Designing for the Indian Guest

Back at the resort level, the implications are architectural. Indian luxury travellers are now numerous and high-spending enough that properties are retrofitting their offerings around cultural preferences — vegetarian menu depth, Ayurvedic spa programming, multi-bedroom configurations that accommodate joint-family dynamics, prayer spaces, and staffing with Hindi speakers. Soneva Secret's model of offering complete buyouts for large family groups is not simply a revenue play; it is a product innovation driven by the specific social grammar of Indian family holidays, where privacy from other guests matters as much as the quality of the beach.

Indian luxury hospitality brands — IHCL's Taj group, ITC Hotels, the Oberoi collection — have watched this export of value with some ambivalence. The spending happens at foreign-branded properties because the Indian ultra-wealthy, like their counterparts everywhere, calibrate luxury against global brand hierarchies. But an opportunity remains largely unexploited: Indian hospitality groups pursuing management contracts at Maldivian and Sri Lankan properties could capture a portion of the value chain that currently flows entirely to European and American operators. Following the Indian traveller abroad with Indian management expertise is commercially rational, not a patriotic gesture.

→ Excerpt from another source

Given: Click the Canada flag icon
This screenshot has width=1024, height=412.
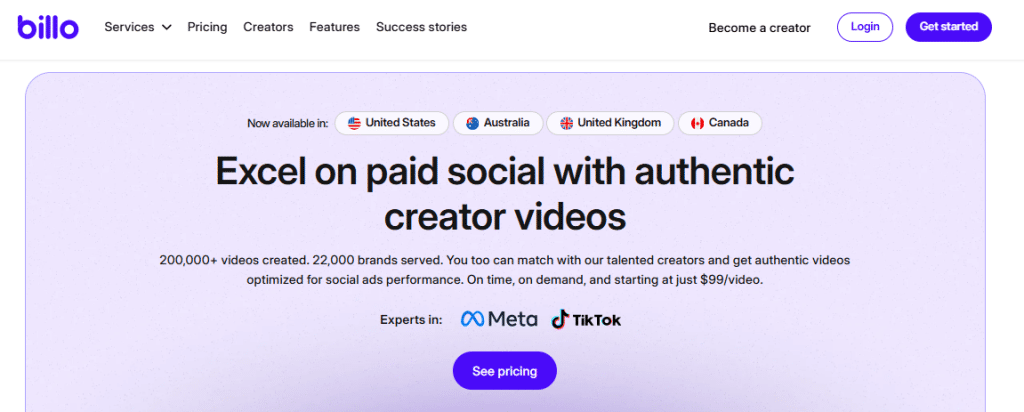Looking at the screenshot, I should [x=697, y=123].
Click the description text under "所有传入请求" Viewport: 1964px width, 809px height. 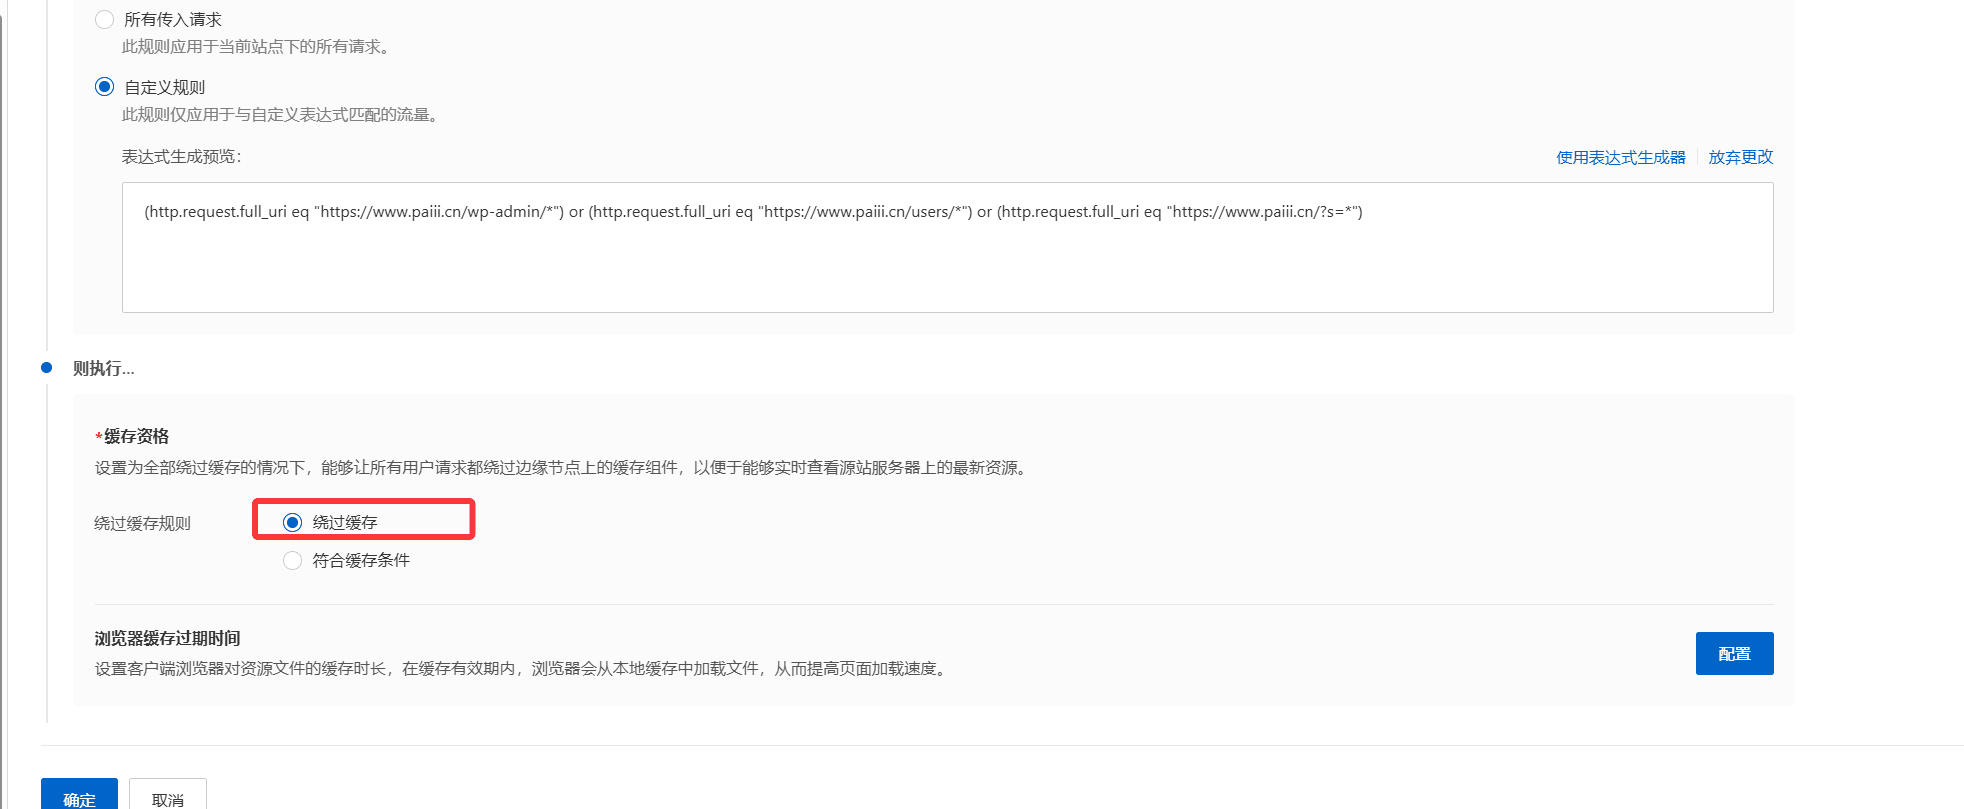256,47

India's ultra-wealthy are not merely consuming global luxury. They are reshaping it, creating dependencies in regional economies, and building a form of consumer soft power that complements India's diplomatic weight and its trade relationships. The question for policymakers is whether the regulatory framework — the TCS architecture, the LRS cap, the absence of a structured outbound tourism diplomacy — is calibrated to harvest that power, or whether it defaults to viewing outbound spending purely as a line item on the current account deficit. The deficit concern is real, but it is not the whole story. A traveller class that makes Maldivian resort operators redesign their villas and puts India on the priority list of every luxury hotel CEO in the world is an asset. Treating it primarily as a liability to be taxed would be a strategic error.